Stamp Duty Exemption for Acquisitions of Shares

As announced on Budget Day, Finance Bill 2025 contains the legislation for the introduction of a new exemption from Stamp Duty on a conveyance or transfer of stocks or marketable securities of Irish registered companies where the securities are admitted to trading on a “relevant market” and the closing market capitalisation of the company that issued the securities was below €1 billion on 1 December in the previous year. The exemption will take effect from 1 January 2026. 

As a result of the introduction of this new exemption, the Finance Bill provides for the repeal of an existing exemption for shares trading on the Euronext Growth market operated by the Irish Stock Exchange plc trading as Euronext Dublin. The repeal is to take effect on 1 January 2026.

 

Banking Levy

Finance Bill 2025 provides for a further 12-month extension of the Bank Levy so that it will continue to apply in 2026. The levy is payable by AIB, Bank of Ireland, EBS, and PTSB. The levy applies at the rate of 0.1025% of the value of deposits held by each bank on 31 December 2024, to the extent that such deposits are “eligible deposits” within the meaning of the European Union (Deposit Guarantee Schemes) Regulations 2015.
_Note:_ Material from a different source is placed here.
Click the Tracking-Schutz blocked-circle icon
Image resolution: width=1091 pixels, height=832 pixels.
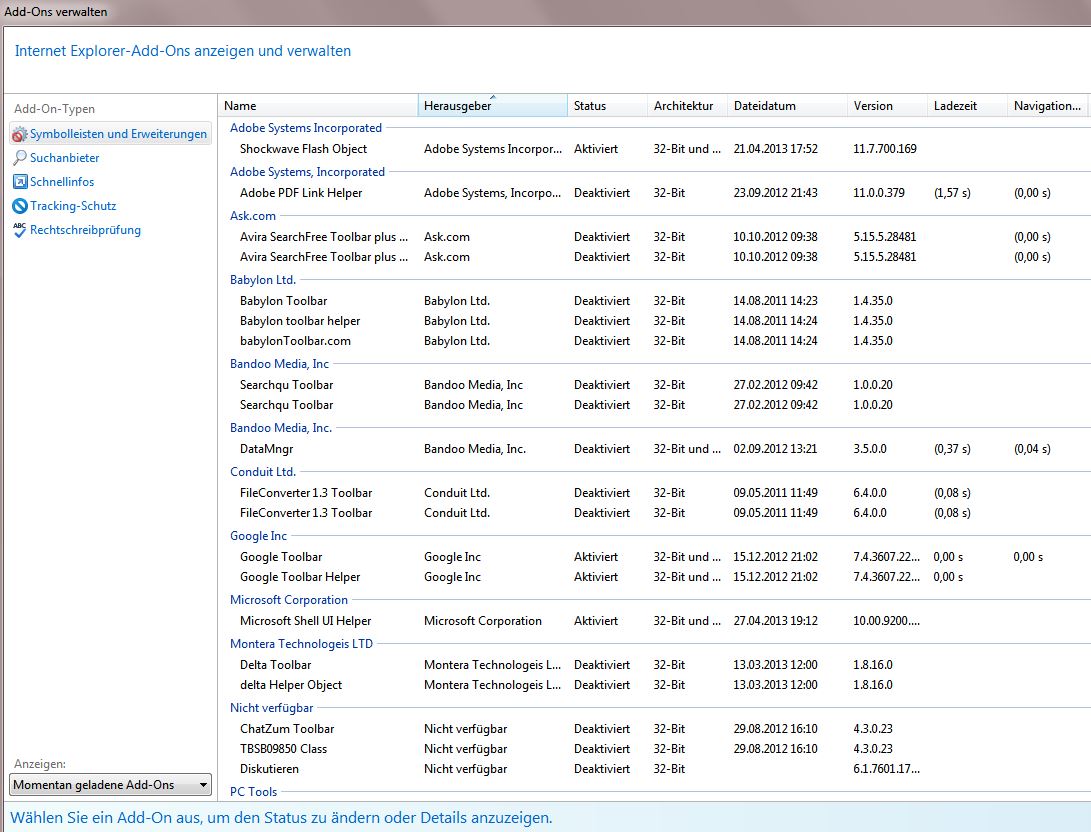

It is expected that the amount of levy collected in 2026 will again be in the region of €200 million. 

 

Participation Exemption for Foreign Dividends

As readers will be aware, a participation exemption for foreign dividends was introduced last year. Finance Bill 2025 includes updates to the rules to enhance and extend the scope of the participation exemption to ensure that it remains competitive. Key updates include extending the geographic scope beyond the current scope of EEA and treaty partner jurisdictions, reducing the existing 5-year look-back period to 3 years, and other technical amendments and clarifications to improve the operation of the rules.

 

R&D Tax Credit Regime

The R&D tax credit currently provides a 30% tax credit for all qualifying R&D expenditure. Finance Bill 2025 provides for an increase in the rate of the R&D tax credit to 35% and an increase to the first-year payment threshold from €75,000 to €87,500. The first-year payment threshold is the amount up to which a claim can be paid in full in the first year, rather than paid in instalments over three years.

In recognition of the need to simplify the R&D regime, a new deeming provision is being introduced in relation to the amount of time an employee spends dedicated to qualifying R&D activities. Where companies can evidence that at least 95% of an R&D employee’s time is spent on qualifying R&D activities, then those emoluments are deemed to have been incurred wholly and exclusively in the carrying on of R&D activities.